- **Passage**
What’s next — a lecture on fact-checking from The New Republic? Rolling Stone’s notably poor performance on journalistic ethics and narrative journalism in the past notwithstanding, they actually make a very valid point about Chris Cuomo and the stretching of ethics at CNN to the point of complete obliteration.
Of course, it’s a point other critics have made for months, but when you’ve lost Rolling Stone, etc etc etc:
Chris Cuomo hosts a primetime CNN show on which he discusses national political issues. He’s also the brother of Andrew Cuomo, the disgraced former governor of New York who resigned in August in the wake of a damning report detailing several allegations of sexual misconduct. It was a pretty big conflict of interest, especially considering Cuomo the younger was advising his brother on how to weather the scandal. Documents released on Monday by the New York attorney general’s office reveal that Chris was involved more intimately than previously believed.
In an interview with state investigators, Chris said he talked to other journalists about what they were hearing about allegations coming down the pike, and then fed information to Melissa DeRosa, Andrew’s top aide. “I have a lead on the wedding girl,” Chris texted DeRosa days after The New York Times reported that Andrew attempted to kiss a woman at a wedding. The “lead,” which turned out to be false, was that the girl, Anna Rauch, was lying about the encounter.

- **Listed entries**

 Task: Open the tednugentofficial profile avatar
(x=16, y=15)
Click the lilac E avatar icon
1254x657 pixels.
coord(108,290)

- **Aim 1**
According to the passage about Chris Cuomo, what role did Melissa DeRosa hold?
- **Aim 2**
Rewrite the entries with "profile avatar" changed to "profile picture", leaving everything else as it is.

- **Problem solution 1**
She was Andrew Cuomo's top aide.

- **Problem solution 2**
 Task: Open the tednugentofficial profile picture
(x=16, y=15)
Click the lilac E avatar icon
1254x657 pixels.
coord(108,290)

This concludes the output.